Many economists believe that we should return to "hard money" in the United States, and indeed across the world.  Hard money is a currency that is based on something with an intrinsic value, such as gold or silver.  What we have now is known as "fiat money."  Investopia defines fiat money as, "Currency that a government has declared to be legal tender, despite the fact that it has no intrinsic value and is not backed by reserves. Historically, most currencies were based on physical commodities such as gold or silver, but fiat money is based solely on faith."  Investopia further explains that, "Because fiat money is not linked to physical reserves, it risks becoming worthless due to hyperinflation. If people lose faith in a nation's paper currency, the money will no longer hold any value."  If the markets lose faith in the paper money you get what we have now, a greatly devalued dollar and lowered credit ratings.

Since fiat money is not based on any real assets, the government monopoly is free to just print more to finance their increasing lust for power.  They don't really care if it devalues, they can just print more.  It's "monopoly money" anyway, so to speak.  What do they care?  But we should care.  Every time they devalue our money by printing more, the value of your savings and investments go down, your purchasing power goes down and the over all economy declines as corporate investments and purchasing power also suffers.

So, government has had its monopoly for 97 years now and have done a terrible job at it.  The only real solution for monopoly is...wait for it...COMPETITION!  Imagine that.  And the market and States are beginning to take matters into their own hands.  Dan Armstrong of ConnectMidichigan.com reports that "New types of money are popping up across Mid-Michigan and supporters say, it's not counterfeit, but rather a competing currency."  The International Business Times reports that "Utah just became the first US state to recognize gold as legal tender.

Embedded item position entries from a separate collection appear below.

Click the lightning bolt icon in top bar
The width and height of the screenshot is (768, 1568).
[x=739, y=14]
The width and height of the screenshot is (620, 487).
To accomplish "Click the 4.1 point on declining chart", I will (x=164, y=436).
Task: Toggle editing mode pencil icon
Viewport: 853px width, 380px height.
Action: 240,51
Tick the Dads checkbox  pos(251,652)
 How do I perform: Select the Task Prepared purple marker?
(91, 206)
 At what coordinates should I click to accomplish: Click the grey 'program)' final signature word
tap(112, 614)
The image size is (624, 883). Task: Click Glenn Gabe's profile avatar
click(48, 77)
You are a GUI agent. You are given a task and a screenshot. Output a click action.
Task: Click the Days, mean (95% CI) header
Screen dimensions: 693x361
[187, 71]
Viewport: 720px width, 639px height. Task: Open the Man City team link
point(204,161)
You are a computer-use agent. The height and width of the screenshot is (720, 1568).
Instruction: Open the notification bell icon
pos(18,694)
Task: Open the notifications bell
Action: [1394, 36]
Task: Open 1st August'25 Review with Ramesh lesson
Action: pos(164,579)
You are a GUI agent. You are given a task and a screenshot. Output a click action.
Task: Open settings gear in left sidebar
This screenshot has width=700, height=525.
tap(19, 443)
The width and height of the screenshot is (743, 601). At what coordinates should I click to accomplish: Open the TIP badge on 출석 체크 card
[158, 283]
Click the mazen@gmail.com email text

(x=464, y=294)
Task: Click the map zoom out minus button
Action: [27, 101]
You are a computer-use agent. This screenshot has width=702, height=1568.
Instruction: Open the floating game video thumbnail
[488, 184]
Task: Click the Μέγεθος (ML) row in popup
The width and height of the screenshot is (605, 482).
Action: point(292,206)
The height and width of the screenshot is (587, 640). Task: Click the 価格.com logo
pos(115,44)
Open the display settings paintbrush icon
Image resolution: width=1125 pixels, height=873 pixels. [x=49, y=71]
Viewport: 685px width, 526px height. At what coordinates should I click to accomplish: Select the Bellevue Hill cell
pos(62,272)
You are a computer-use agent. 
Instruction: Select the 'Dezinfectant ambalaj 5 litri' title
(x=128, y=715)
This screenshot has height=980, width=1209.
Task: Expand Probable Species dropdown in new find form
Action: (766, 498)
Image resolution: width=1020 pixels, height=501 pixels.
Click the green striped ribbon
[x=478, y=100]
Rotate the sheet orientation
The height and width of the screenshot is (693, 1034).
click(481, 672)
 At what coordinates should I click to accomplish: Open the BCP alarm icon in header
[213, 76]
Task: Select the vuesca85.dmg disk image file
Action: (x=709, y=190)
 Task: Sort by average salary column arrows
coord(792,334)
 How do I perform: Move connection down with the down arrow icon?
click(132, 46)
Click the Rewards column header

Its Legal Tender Act of 2011 allows U.S. minted gold and silver coins to be recognized as legal tender in the value that reflects the market price for gold and silver."  Minnesota, North Carolina South Carolina, Idaho and Georgia are also considering similar  legislation.  I believe this is a good sign that the States are willing to do what is necessary for the welfare of their own people.  Competition is good.

Hayek said, "Abolishing the government monopoly on issuing money would deprive governments of persuing monetary policies...that's what I want to see."  And, so do I.